## Information supplied
:::

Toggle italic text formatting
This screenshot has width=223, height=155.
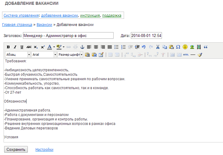coord(15,47)
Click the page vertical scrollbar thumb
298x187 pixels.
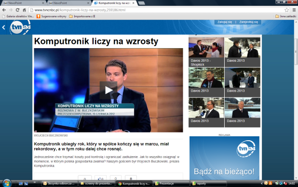pyautogui.click(x=296, y=52)
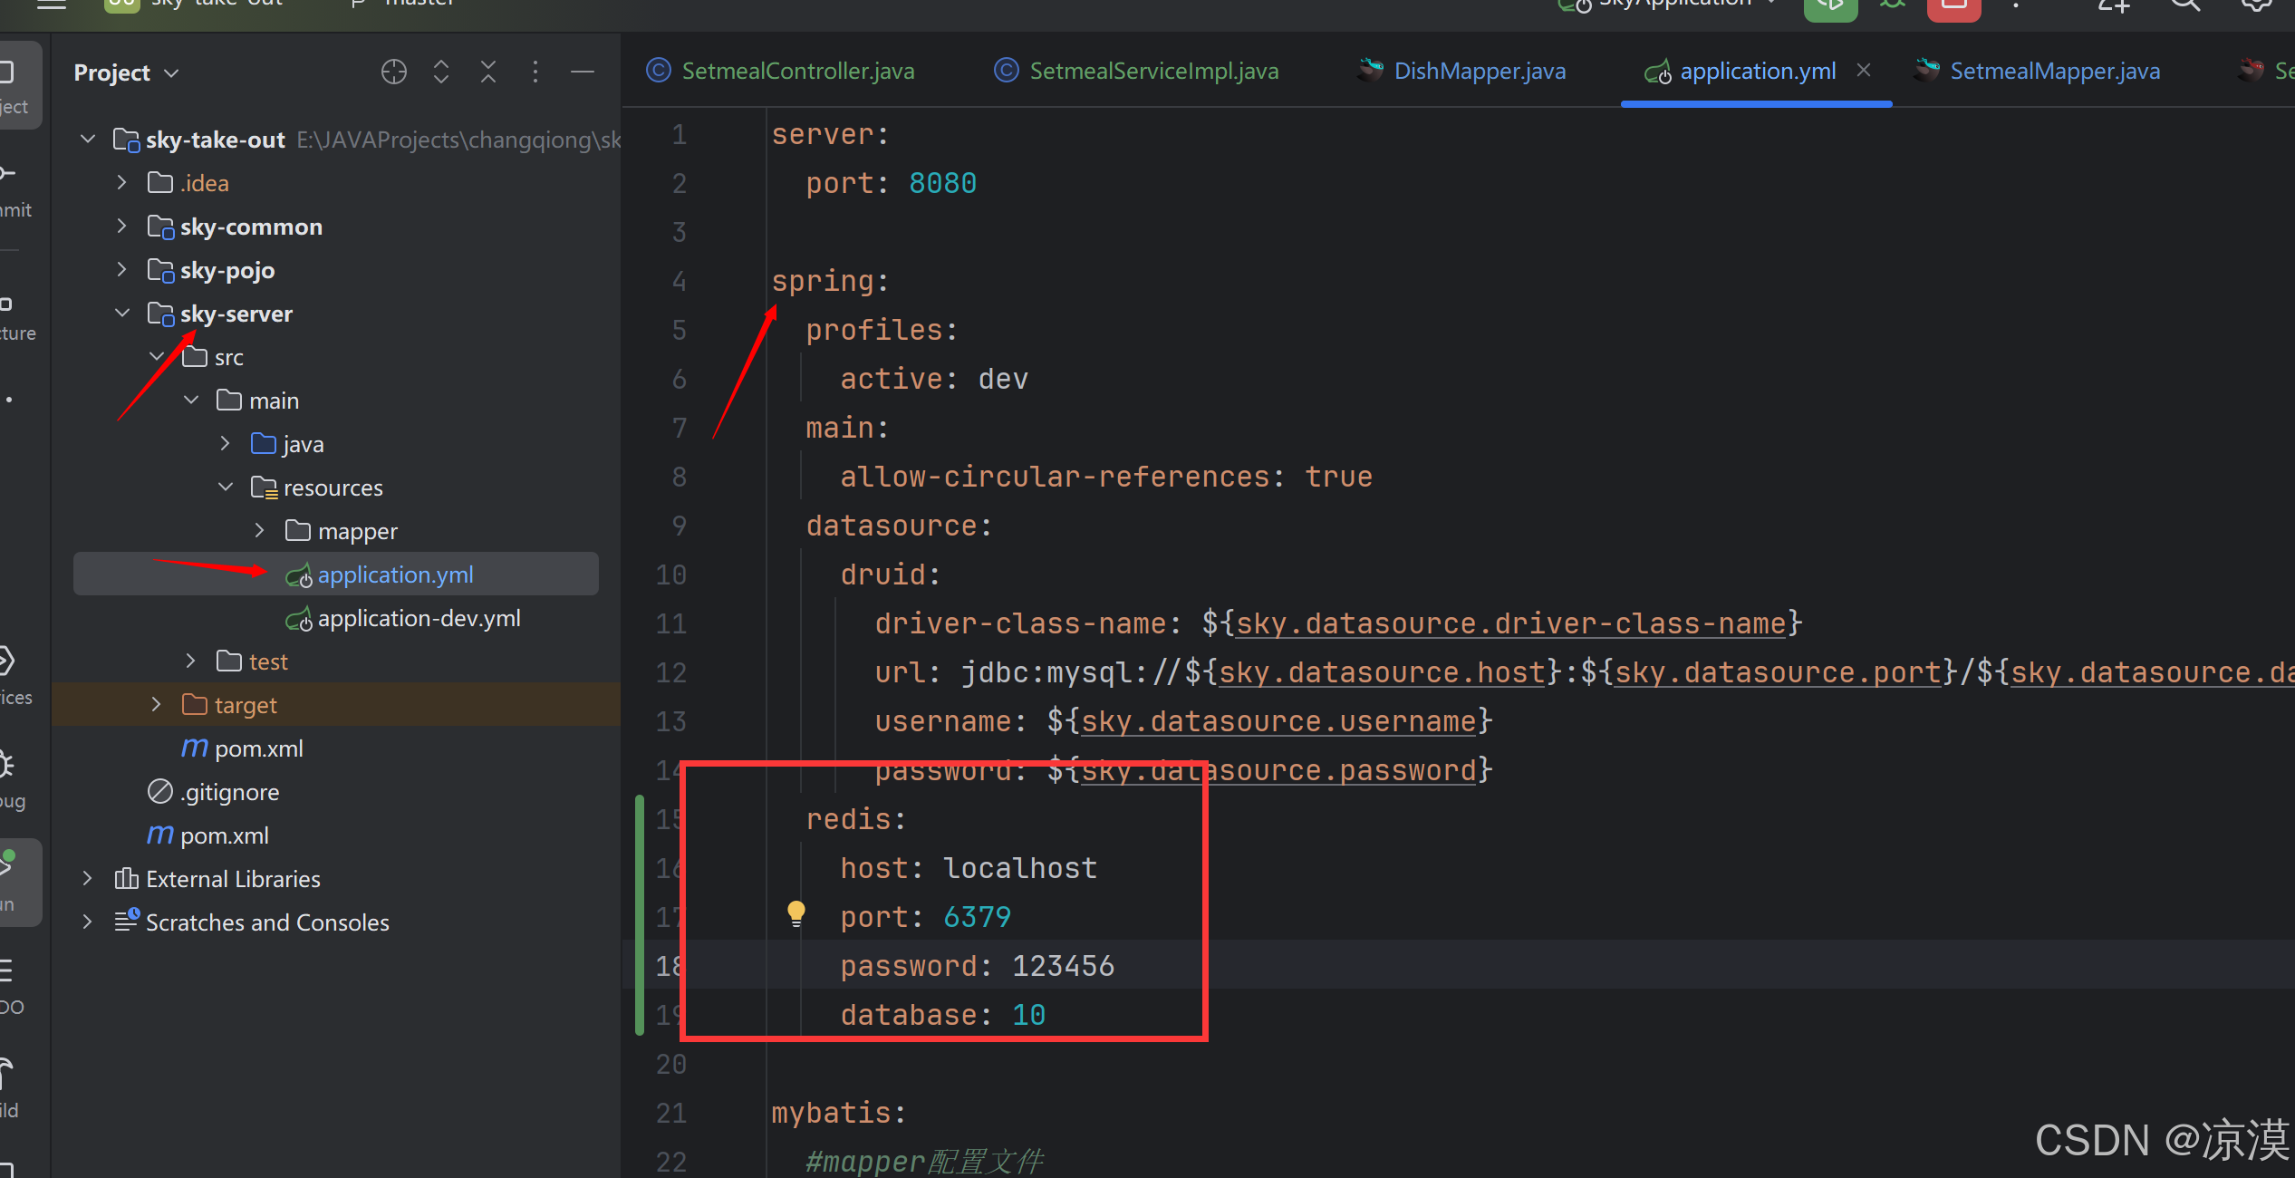
Task: Select the .gitignore file
Action: pos(229,792)
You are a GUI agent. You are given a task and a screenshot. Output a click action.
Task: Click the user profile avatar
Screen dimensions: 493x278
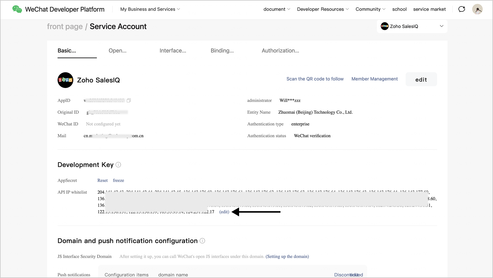point(477,9)
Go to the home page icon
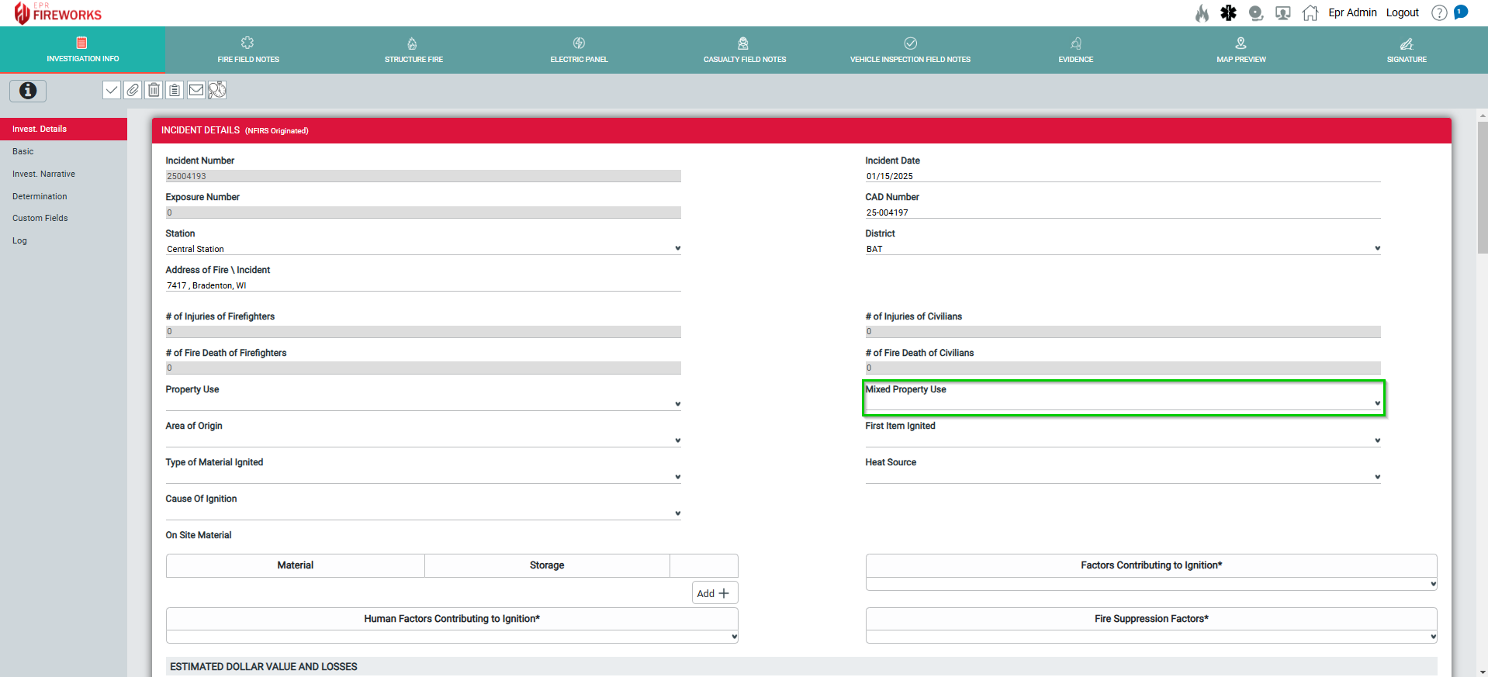 [1310, 13]
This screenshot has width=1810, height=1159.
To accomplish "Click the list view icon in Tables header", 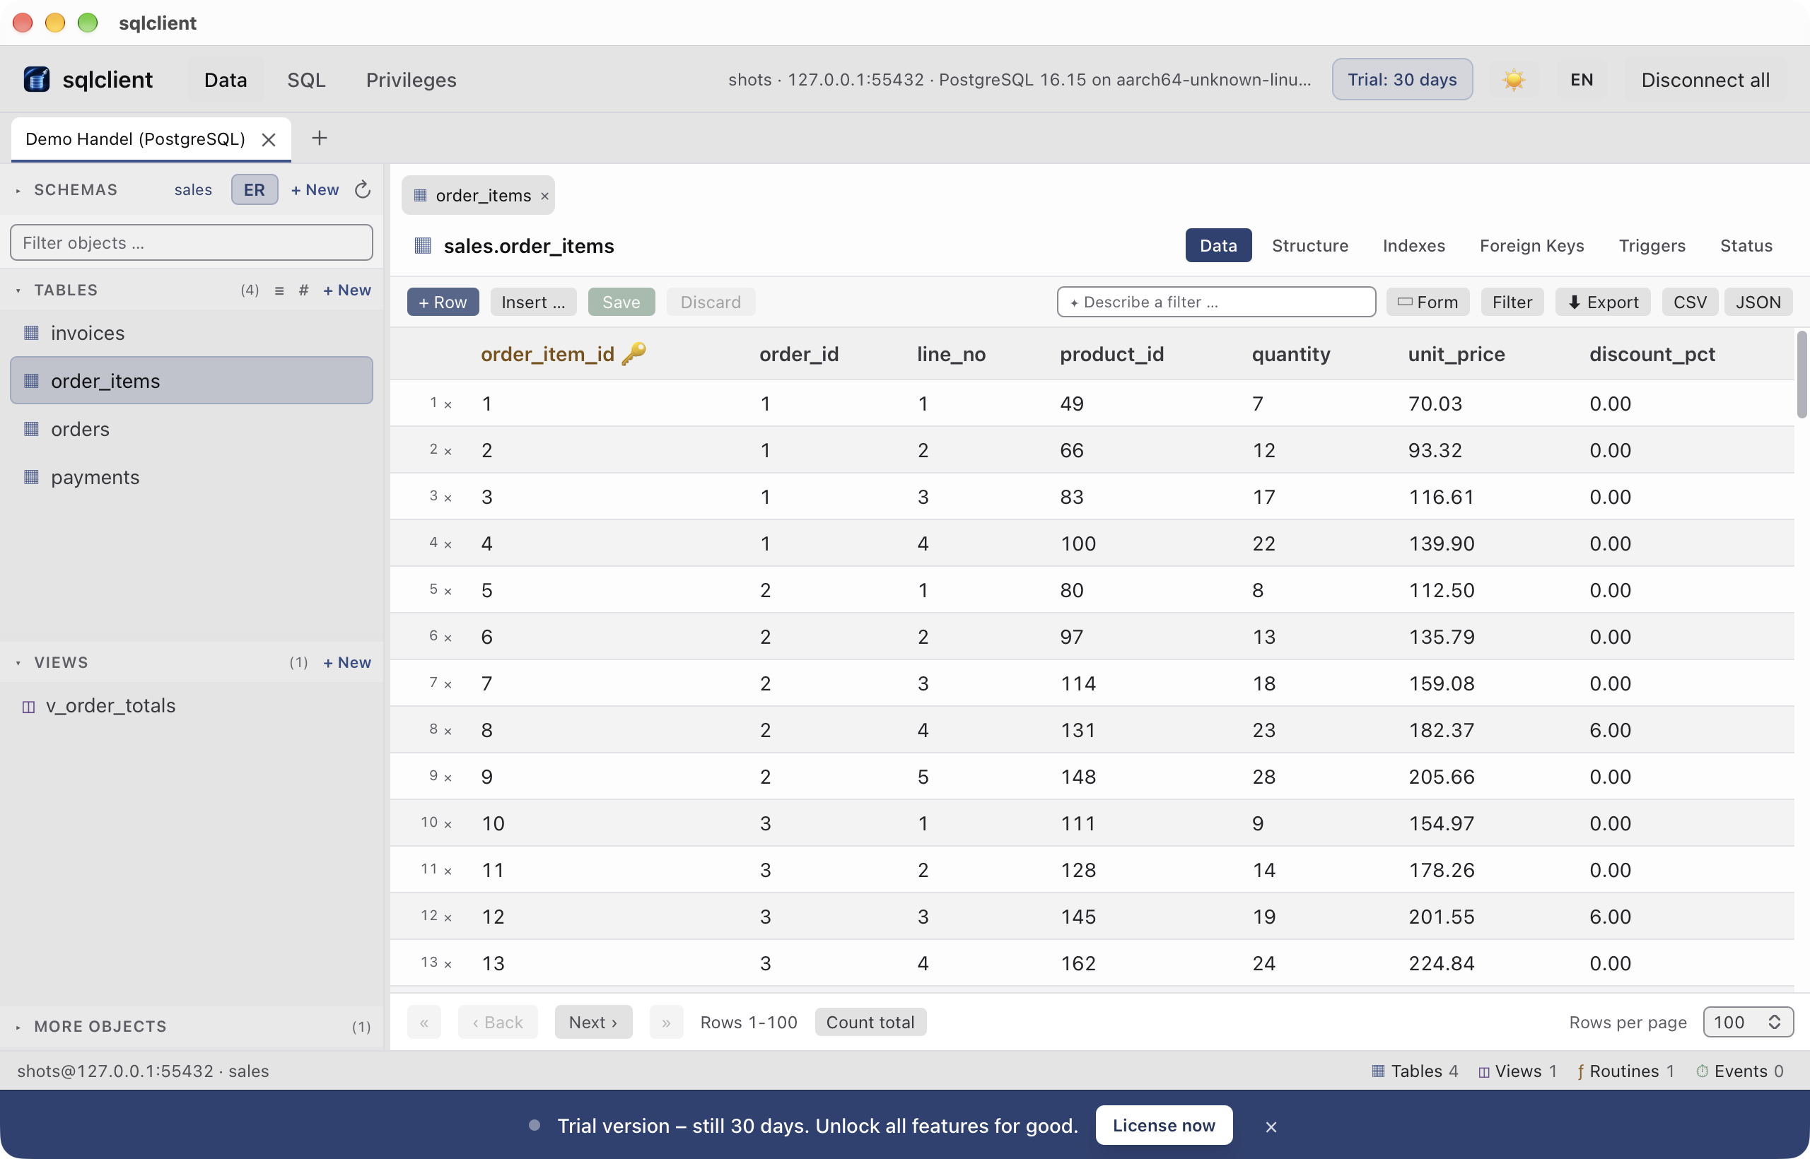I will pos(279,291).
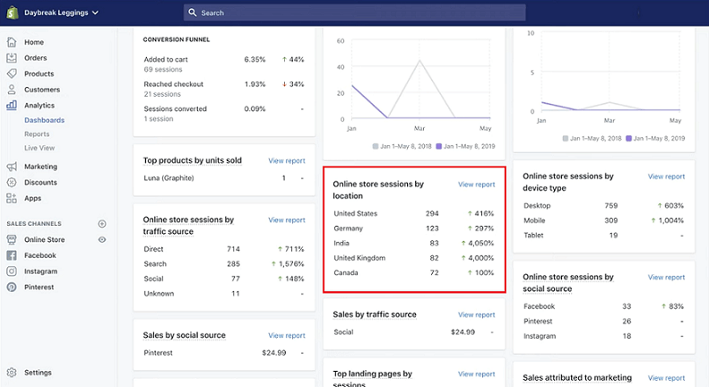Open the Dashboards submenu item
This screenshot has height=387, width=709.
[x=44, y=120]
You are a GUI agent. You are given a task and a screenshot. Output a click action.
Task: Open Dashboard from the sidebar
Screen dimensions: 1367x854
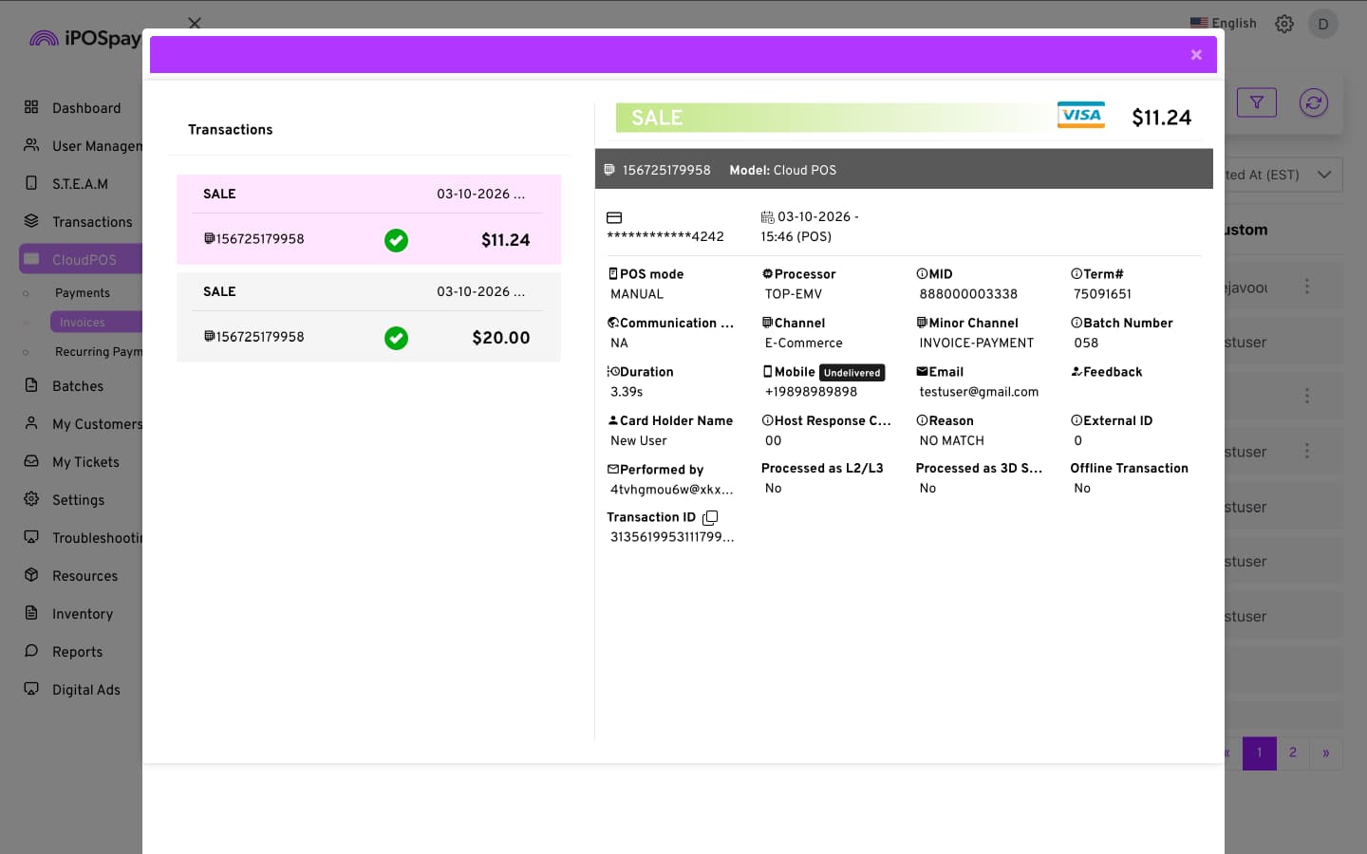pos(85,108)
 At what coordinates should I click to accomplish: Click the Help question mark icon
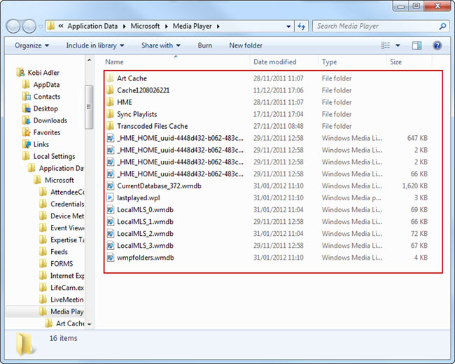point(438,46)
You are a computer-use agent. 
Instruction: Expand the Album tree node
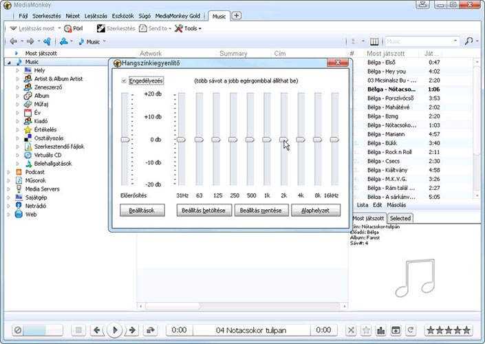click(x=18, y=96)
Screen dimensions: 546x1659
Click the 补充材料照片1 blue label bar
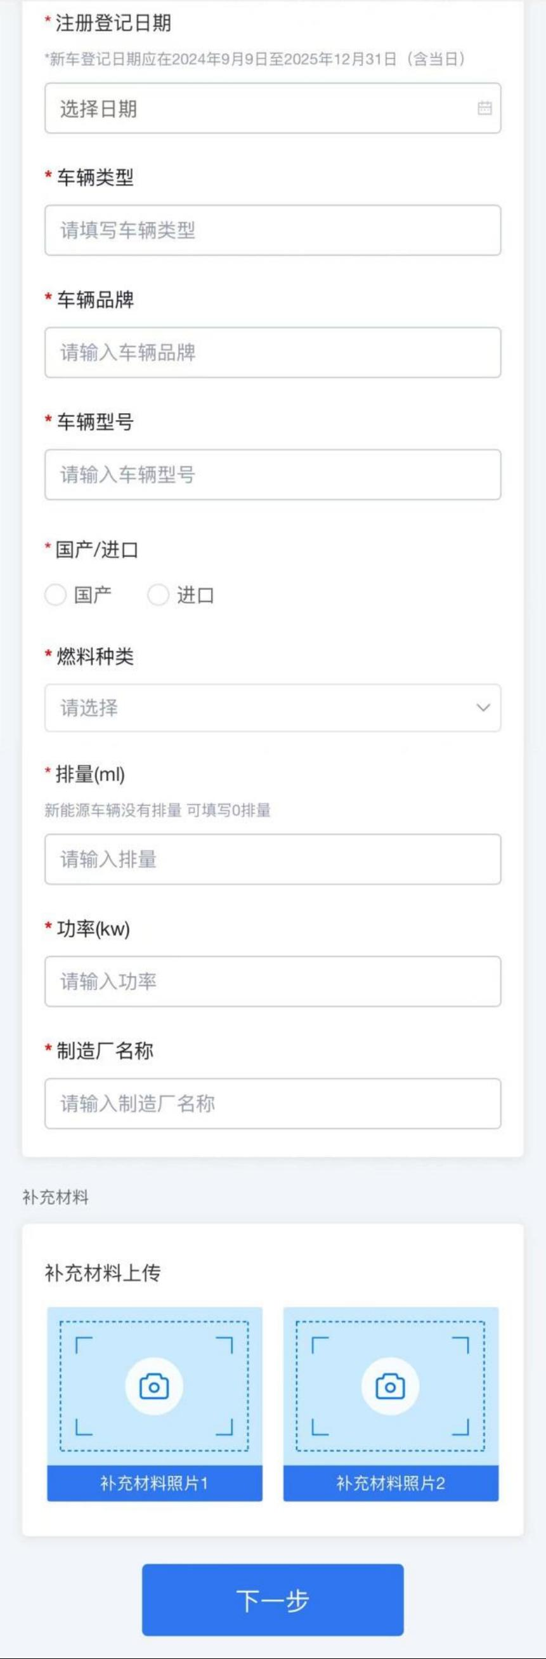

:::

## Work to do
Copy the records from the line that has "You are a computer-use agent." through the end of the records, and leave out the pictures.

## Task response
You are a computer-use agent. 
Instruction: Expand the Album tree node
click(x=18, y=96)
Screen dimensions: 546x1659
Click the 补充材料照片1 blue label bar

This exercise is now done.